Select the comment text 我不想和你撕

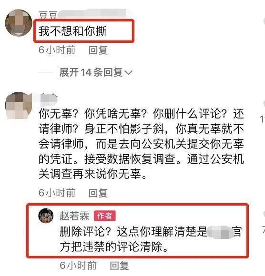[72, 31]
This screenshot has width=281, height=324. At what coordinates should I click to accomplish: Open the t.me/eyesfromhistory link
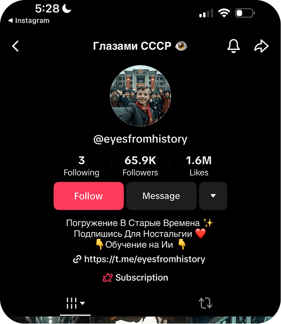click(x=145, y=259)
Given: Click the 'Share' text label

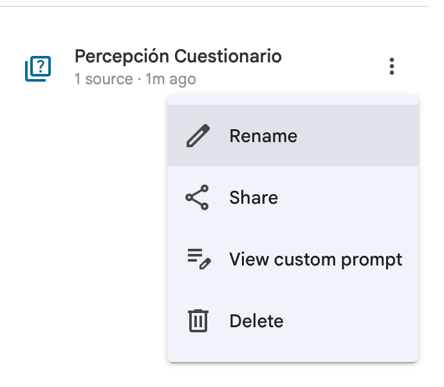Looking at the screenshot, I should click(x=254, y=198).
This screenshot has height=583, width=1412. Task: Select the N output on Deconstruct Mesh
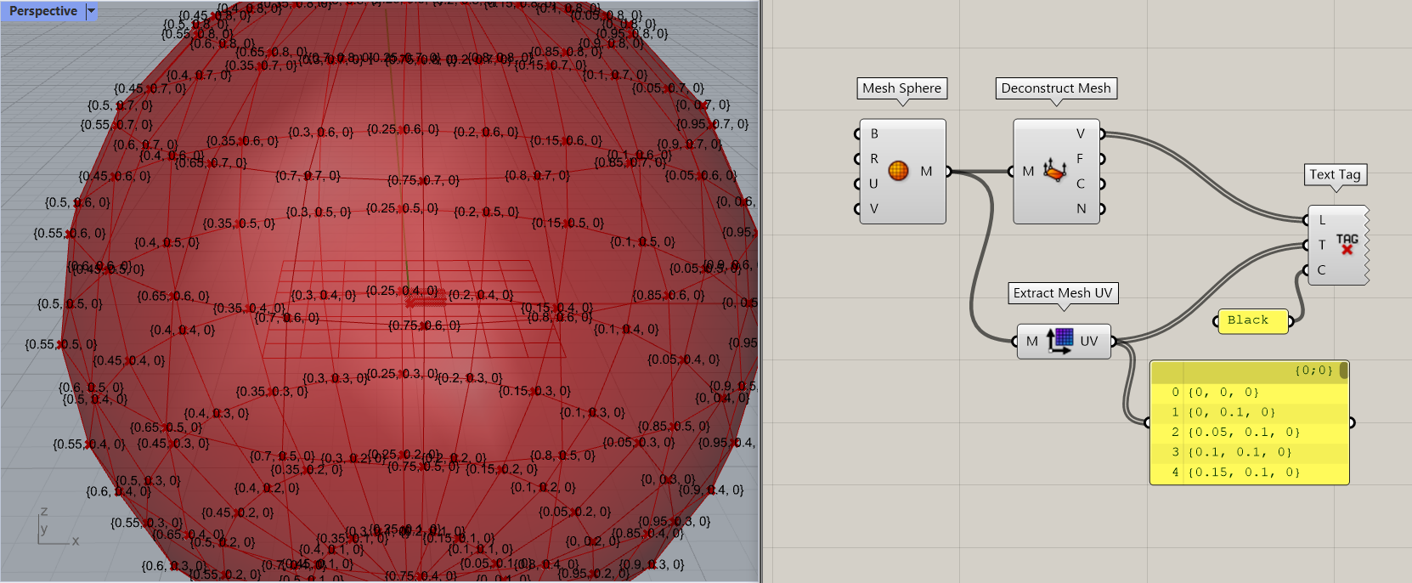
---
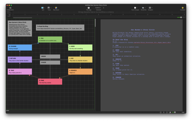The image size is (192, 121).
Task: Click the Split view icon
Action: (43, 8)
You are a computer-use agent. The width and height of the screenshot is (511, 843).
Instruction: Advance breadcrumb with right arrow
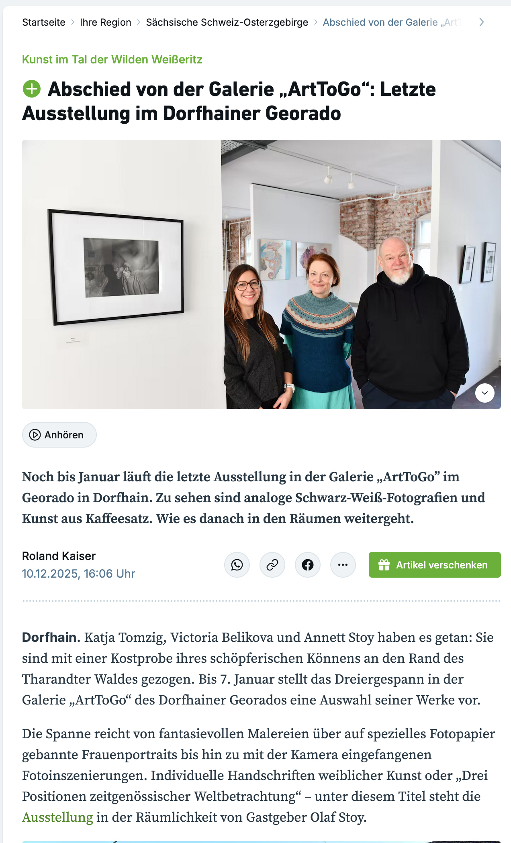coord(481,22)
...
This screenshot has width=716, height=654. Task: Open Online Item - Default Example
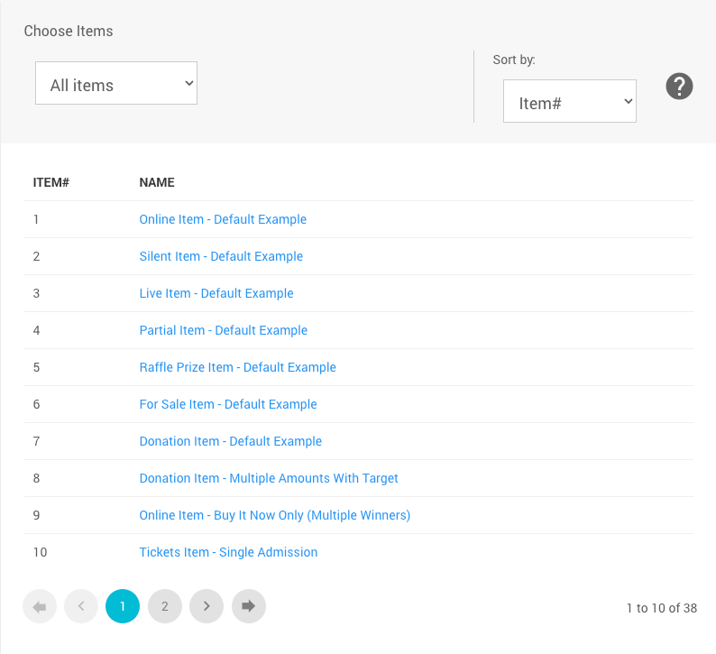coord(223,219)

Exercise directions - Exact copy, pictures excluded: from the line with "Select the comment text 我不想和你撕" up to and including the line with "This screenshot has height=583, width=1412." in the data above.

Task answer -
Select the comment text 我不想和你撕

[72, 31]
This screenshot has width=281, height=324. At what coordinates should I click to accomplish: Open the t.me/eyesfromhistory link
click(x=145, y=259)
Given: Click the 'Share' text label

Looking at the screenshot, I should click(x=254, y=198).
This screenshot has height=583, width=1412. Task: Select the N output on Deconstruct Mesh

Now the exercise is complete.